[Task instructions]:
1: Duplicate the passage of the storytelling workshop transcript between "Imagine the richness" and "Participant: Yes.", inclusive.
2: In two sentences, summarize the storytelling workshop transcript.
3: Write the next part of the storytelling workshop transcript, picking up after its final line.

[Source excerpt]:
--- Start ---
THE PARTICIPANT'S STORIES 
STORY #1: PROMOTING DIVERSITY 
Participant storyteller: [Our story is one to encourage, to demonstrate the value of encourage the value of diversity in an organization.]

                In 2001, a government agency was doing final interviews to select a contractor 
                to do diversity training. The question was posed: why should we select you? 
                A junior member of the team, a young black woman raised her hand and said,
               “I’d like to answer. Several years ago, I was working for this company in a 
                very low level position. The President came up to me and asked me, ‘What else 
                do you do?’ Today, I’m sitting at this table. The company was selected. 
                Imagine the richness of the world if everyone asked that question. (applause)

Steve: Positive story, no? Nice link to the future. For me, it may have been stripped of too much detail. (laughter
Participant: No! (laughter
Steve: There are slow learners, you see. (Laughter) You have to test it out on your audience. You should never tell a story for the first time to the executive committee of a big organization. You test it out. There are slow learners like me. And there are quick learners like the people over here. And then you find out what works for you. You see, there is no absolute right answer. It depends on your audience. What do others think? Enough detail? 
Participant: Yes.
Steve: You see, some quick learners over there.
--- End ---
[Dataset records]:
--- Start ---
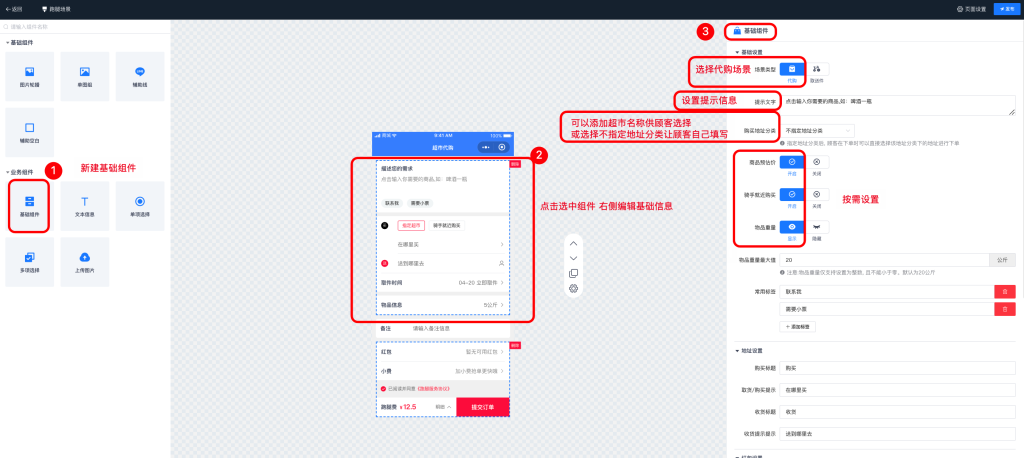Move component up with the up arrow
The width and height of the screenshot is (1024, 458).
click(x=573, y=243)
--- End ---
--- Start ---
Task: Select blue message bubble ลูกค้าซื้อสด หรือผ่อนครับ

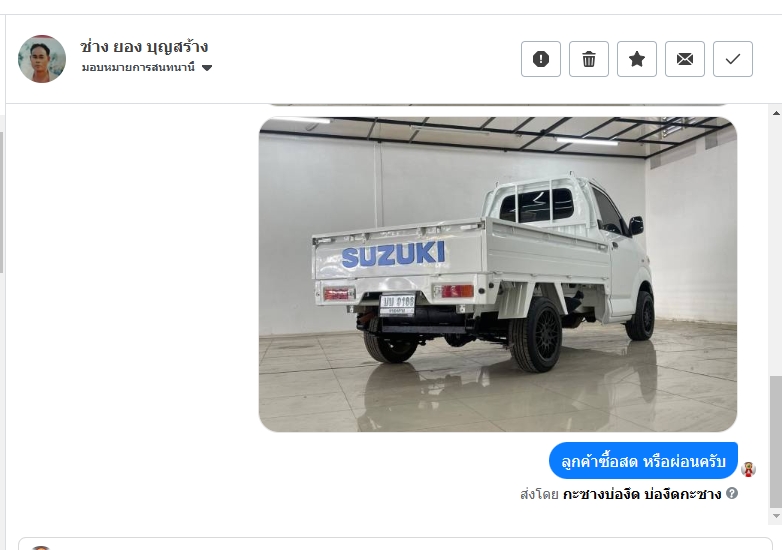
--- End ---
[Answers to each task]:
1:
Imagine the richness of the world if everyone asked that question. (applause)

Steve: Positive story, no? Nice link to the future. For me, it may have been stripped of too much detail. (laughter
Participant: No! (laughter
Steve: There are slow learners, you see. (Laughter) You have to test it out on your audience. You should never tell a story for the first time to the executive committee of a big organization. You test it out. There are slow learners like me. And there are quick learners like the people over here. And then you find out what works for you. You see, there is no absolute right answer. It depends on your audience. What do others think? Enough detail? 
Participant: Yes.

2: A participant tells a story about a government agency in 2001 that selected a diversity-training contractor after a junior team member, a young black woman, explained that the company's President once asked her "What else do you do?" when she held a very low level position, and that she was now sitting at the table. Steve calls the story positive but possibly stripped of too much detail, and he advises testing stories on an audience first because there is no absolute right answer.

3:
Participant: What was the objective? What was the business problem that you were trying to solve here?
Storytelling participant: We wanted to move the organization from merely saying words about diversity to demonstrate the value of it. There is a lot of talk about these things. We wanted to generate change in behavior.
Steve: You see, you take feedback like this when you’re trying out your story. So here’s a listener who’s having trouble making all the links join up. You test it out further and if you start to get a significant set of feedback like that then you know you need to add a little bit more detail, a little bit more connective tissue, so that the majority of the audience springs into this new future. 
 

STORY #2: SELLING THE POWER OF STORYTELLING  AT NASA 

Participant storyteller: (Todd Post) 
Ours is a situation where we’re trying to get the agency that I do storytelling work for, we’re trying to get senior managers interested, believing that storytelling can have an impact on the organization.

     In May 2001, a senior NASA manager, skeptical of the 
     power of storytelling, told a story that was published in 
    the NASA storytelling magazine. Another manager was 
    able to use the story to save NASA half a million dollars 
    on a project. (applause)

Steve: A nice positive story. A date and a place. So you had some of the specifics. Feedback? 
Participant: I would have liked to hear a “What if we all told our story?” That would have helped.
Steve: What if? Yes! Those magic words – “What if?” or “Just imagine…” – can enable more of the listeners to spring to where you want them to spring. Otherwise there’s a risk of them thinking, well, so what? Half a million dollars? So what? Maybe he should have saved it anyway? If a big part of the audience is saying, “So what?”, then you try using the magic words: “What if?” or “Just imagine…” or “Just think…” You are suggesting where you want them to spring, on the wings of imagination. 
Participant: My little voice is saying: how did you get the manager to tell the story in the first place?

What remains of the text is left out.